Hope Ballinger begins her interview by explaining that her aunt’s graduation from Pembroke College in 1902, and her desire to become a nurse, influenced her decision to also attend Pembroke. She says that as a city girl – a female day student who attended Pembroke but did not live on campus, she missed out on many student activities, and notes that the Avon Theatre and the Wayland Drug Store were the most popular gathering spots. She fondly recalls Magel Wilder’s anatomy class as the most interesting class at Pembroke.

Ballinger explains that the accelerated trimester program that was instituted at the start of World War II affected the nursing program and resulted in her exclusion from student activities senior year. She remembers May Day, Dean Margaret Shove Morriss, Physical Education Director Bessie Rudd, and the swimming test required for graduation. She briefly mentions having been a stay-at-home mother for seventeen years before returning to her nursing career, and remembers being a member of the Glee Club in passing. She concludes Part 1 by recalling how difficult her courses were and downplaying her college degree at work.

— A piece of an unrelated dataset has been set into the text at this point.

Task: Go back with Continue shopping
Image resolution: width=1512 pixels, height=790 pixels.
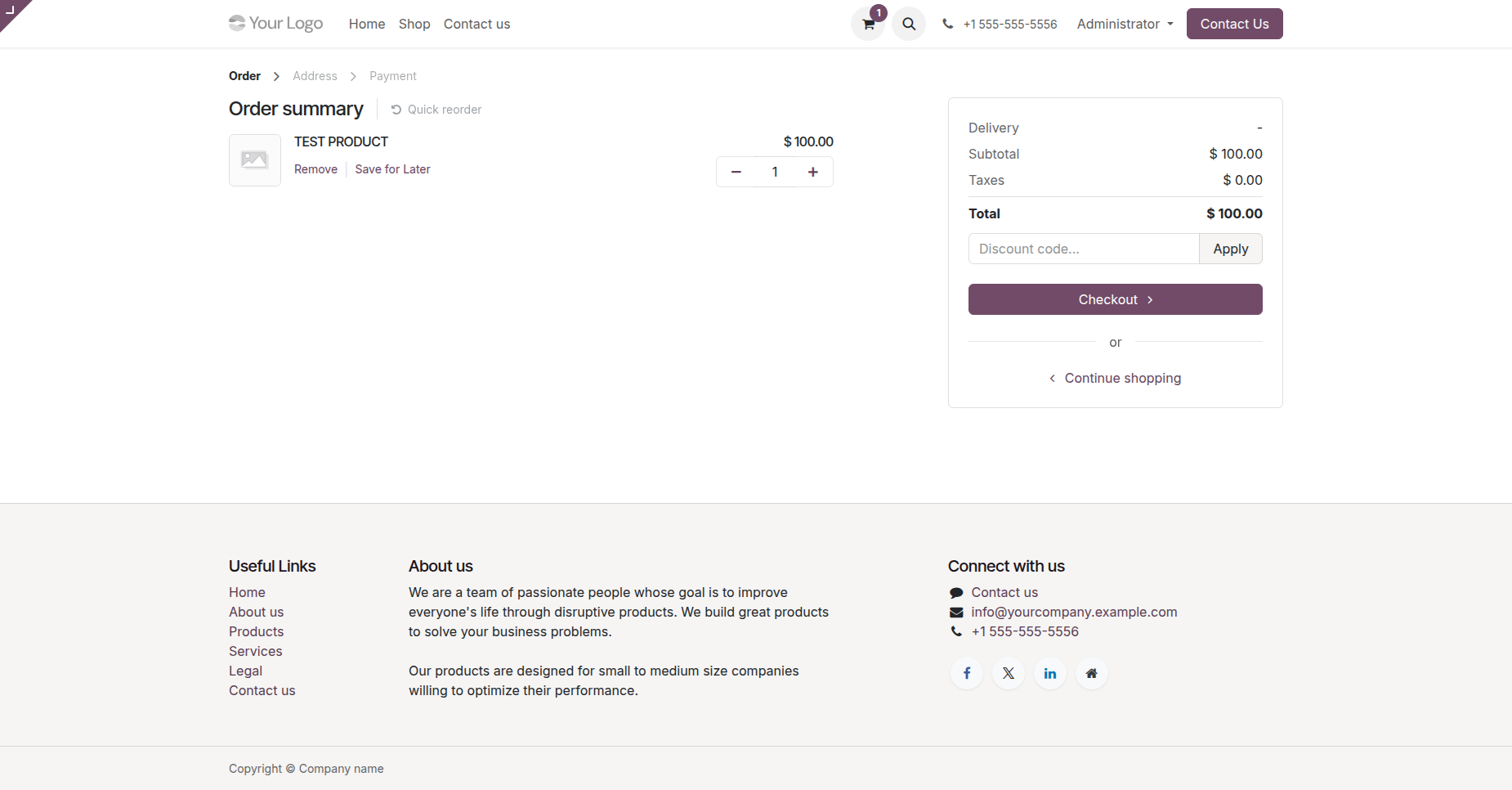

In Part 2, Ballinger notes the sparsity of nursing schools in Rhode Island and reiterates how difficult the programs are. She goes on to discuss the nature of the annual alumni luncheons and quickly describes Dean Eva Mooar’s personality. She briefly talks about sports played and observed by students, and concludes by mentioning what her sons were doing at the time of the interview.

Part 1

Part 2

Transcript

Recorded on May 11, 1988 at the John Hay Library, Brown University, Providence, RI
Interviewed by Lee Vanicor

Suggested Chicago style citation: Ballinger, Hope. Interview. By Lee Vanicor. Pembroke Center Oral History Project, Brown University. May 11, 1988.

Biography

Hope Ballinger was born on April 21, 1923 in Providence, Rhode Island. After completing her senior year at Mount Pleasant High School in Providence, she earned an A.B. in Nursing in 1944 from Pembroke College. She then graduated from the Rhode Island Hospital School of Nursing, where she later worked for twenty years as a nurse specializing in oncology care. As a Presbyterian, she was a member of the Woodbury Union Church in Warwick, Rhode Island. She married Edmund Brown Jr. with whom she had two sons and two grandsons. She died on October 23, 2005, in Warwick, Rhode Island.